DIRECTIONS |
Please write out exactly the lines of the data below from the line holding "Given: Click trash icon on Sow-contents card" through the line holding "Viewport: 1568px width, 667px height.", and leave out the rest.

MATERIAL PROVIDED |
********************

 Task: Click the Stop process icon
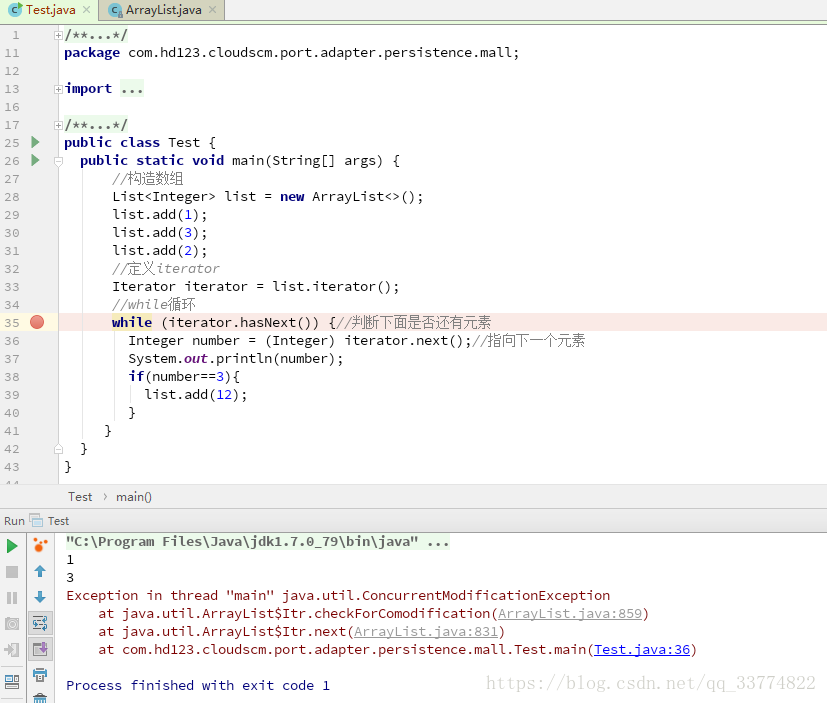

********************

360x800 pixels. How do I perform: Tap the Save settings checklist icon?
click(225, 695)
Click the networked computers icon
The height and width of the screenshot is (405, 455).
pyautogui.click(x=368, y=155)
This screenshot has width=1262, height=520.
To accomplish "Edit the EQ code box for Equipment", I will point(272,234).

********************

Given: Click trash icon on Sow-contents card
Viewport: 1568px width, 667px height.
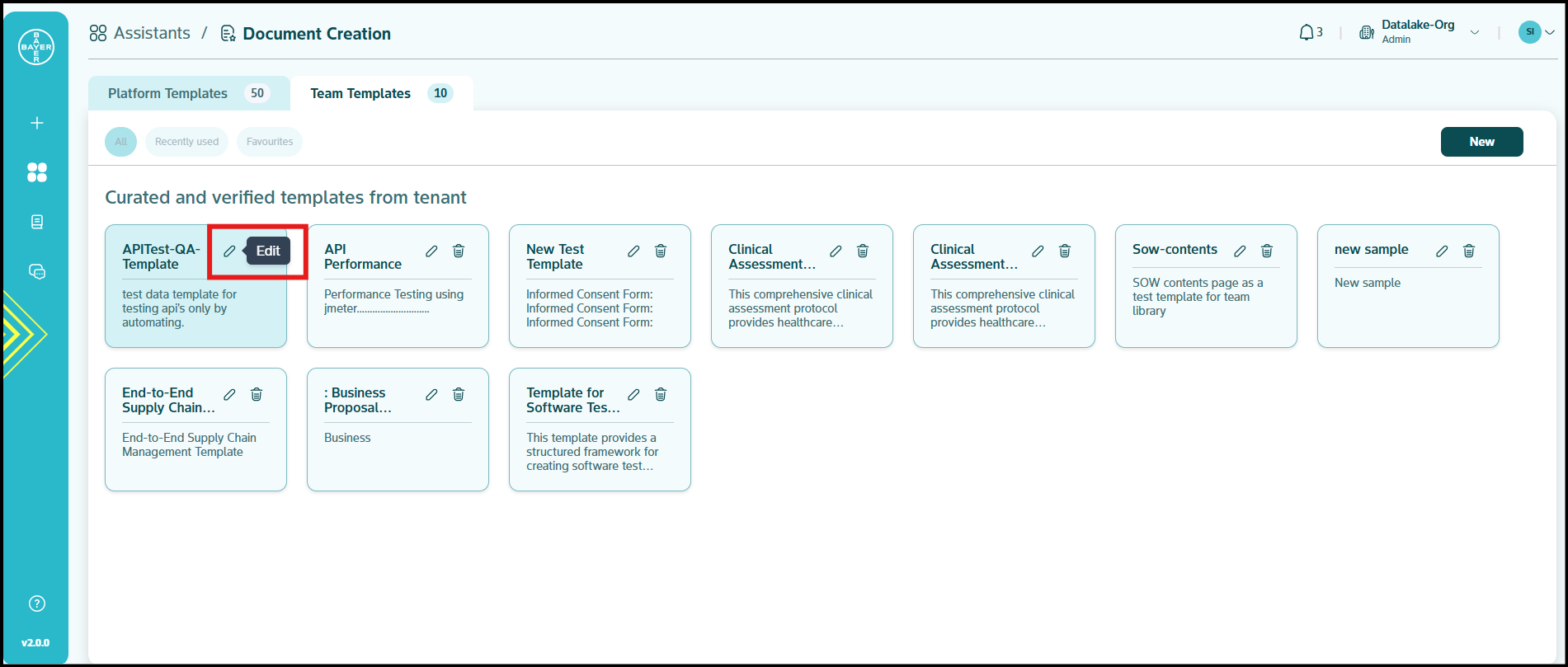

********************

OUTPUT FOR THIS TASK |
Given: Click trash icon on Sow-contents card
Viewport: 1568px width, 667px height.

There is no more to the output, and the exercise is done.